__ARTICLE__:
# Pontins Holiday Park - Hemsby, Great Yarmouth.



## #Dan#

I heard that Pontins had been closed down a while so went to see what I could find and wow! One of the best explores ever! This place had so much to offer and what was even more amazing is... The clubhouse was not locked nor was the swimming pool! Pure luck! Spent about 3 hours on the site and got a great amount of work from it. 

But... I went back last week... Someone else has been since I last visited and E.V.E.R.Y.T.H.I.N.G is ruined </3  The whole site has been vandalized terribly and every door on the site is chained, bolted and locked up. I looked through the window and the ceiling has been ripped apart and not only that... Windows have been smashed and a really nice change kiosk has been wrecked (presumably whoever went got bored and started smashing everything) Even some boxing gloves I had left out to photograph from the previous time had been ripped apart! :icon_evil This site is no longer worth the time of day to go and photograph anymore  

I think it's amazing how I got the opportunity to photograph something so rare and to find a month later, the place has been trashed. It's times like these when I wish security was more secure! such a shame 

Anyway, here are some photo's from my first visit 















































































































































Such a shame to see it go... Thanks for looking


----------



## UEP-Wales

Gutting. For some reason I looked at the pics before reading the report and I got excited. I've wanted to visit this sort of park for a while - mainly because I see them on Watchdog and stuff for being so bad and I've never stayed at one...

Then I read the report... Nice pics anyway and a shame that it's been screwed.


----------



## #Dan#

Urbex-SW said:


> Gutting. For some reason I looked at the pics before reading the report and I got excited. I've wanted to visit this sort of park for a while - mainly because I see them on Watchdog and stuff for being so bad and I've never stayed at one...
> 
> Then I read the report... Nice pics anyway and a shame that it's been screwed.



Yep... I'm just lucky I went when I did lol, yeah they were on Watchdog a couple of weeks ago actually... I stayed at this one when I was 7 lol... 11 years later  Thanks, yep a real shock when I went back. Wasn't expecting to see that it had been so thoroughly vandalized at all. And I thought Hemsby was a quiet place


----------



## johno23

Nicely covered and some great pics which have really captured the lonely atmosphere of what was once a busy happy place.

Saddened to hear that its now been trashed by mindless morons.
Pity they dont get trashed in the course of their handywork,that would be true justice.


----------



## #Dan#

johno23 said:


> Nicely covered and some great pics which have really captured the lonely atmosphere of what was once a busy happy place.
> 
> Saddened to hear that its now been trashed by mindless morons.
> Pity they dont get trashed in the course of their handywork,that would be true justice.

(Dataset entries)
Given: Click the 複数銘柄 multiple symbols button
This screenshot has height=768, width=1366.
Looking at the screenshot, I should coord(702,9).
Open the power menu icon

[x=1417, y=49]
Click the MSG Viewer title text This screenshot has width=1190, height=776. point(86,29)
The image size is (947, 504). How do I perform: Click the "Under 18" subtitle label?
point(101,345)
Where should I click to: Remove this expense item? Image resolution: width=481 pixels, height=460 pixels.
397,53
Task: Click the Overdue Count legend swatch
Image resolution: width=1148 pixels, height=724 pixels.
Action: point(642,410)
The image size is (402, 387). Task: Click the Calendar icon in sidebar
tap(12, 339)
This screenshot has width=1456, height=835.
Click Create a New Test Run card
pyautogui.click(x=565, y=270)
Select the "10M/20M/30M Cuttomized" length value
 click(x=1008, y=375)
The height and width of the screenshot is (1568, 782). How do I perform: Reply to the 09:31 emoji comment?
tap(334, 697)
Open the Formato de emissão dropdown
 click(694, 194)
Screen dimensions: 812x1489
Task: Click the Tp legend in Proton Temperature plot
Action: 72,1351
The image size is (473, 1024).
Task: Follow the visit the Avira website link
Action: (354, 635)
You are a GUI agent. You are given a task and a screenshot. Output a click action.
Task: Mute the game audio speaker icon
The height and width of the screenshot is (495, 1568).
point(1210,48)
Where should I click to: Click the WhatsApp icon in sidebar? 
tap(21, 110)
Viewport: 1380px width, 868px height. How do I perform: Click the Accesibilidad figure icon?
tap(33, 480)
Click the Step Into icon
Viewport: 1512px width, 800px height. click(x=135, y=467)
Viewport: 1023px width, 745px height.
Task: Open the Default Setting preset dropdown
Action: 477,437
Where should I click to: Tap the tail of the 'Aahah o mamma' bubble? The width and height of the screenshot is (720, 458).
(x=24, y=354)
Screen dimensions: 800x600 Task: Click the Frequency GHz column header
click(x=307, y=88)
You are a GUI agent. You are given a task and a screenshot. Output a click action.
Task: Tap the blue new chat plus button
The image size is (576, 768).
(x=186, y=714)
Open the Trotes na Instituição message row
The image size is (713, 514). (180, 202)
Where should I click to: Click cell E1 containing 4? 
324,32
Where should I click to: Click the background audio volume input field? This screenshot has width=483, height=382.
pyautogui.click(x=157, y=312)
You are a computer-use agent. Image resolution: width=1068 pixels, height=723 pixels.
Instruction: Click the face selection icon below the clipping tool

__COMPLETE THE FOLLOWING__:
(1) From the Pontins thread, transcribe the part that opens with the words containing "# Pontins Holiday" and closes with "work from it.".
(2) Decide whether each statement agrees with the Pontins thread, answering yes or no and quoting the deciding words: (a) On the first visit, the clubhouse was locked. (b) The first poster spent about three hours on the site. (c) On the later visit, every door on the site was open.

__EXPECTED OUTPUTS__:
(1)
# Pontins Holiday Park - Hemsby, Great Yarmouth.



## #Dan#

I heard that Pontins had been closed down a while so went to see what I could find and wow! One of the best explores ever! This place had so much to offer and what was even more amazing is... The clubhouse was not locked nor was the swimming pool! Pure luck! Spent about 3 hours on the site and got a great amount of work from it.

(2)
(a) No: "The clubhouse was not locked nor was the swimming pool!"
(b) Yes: "Spent about 3 hours on the site"
(c) No: "every door on the site is chained, bolted and locked up"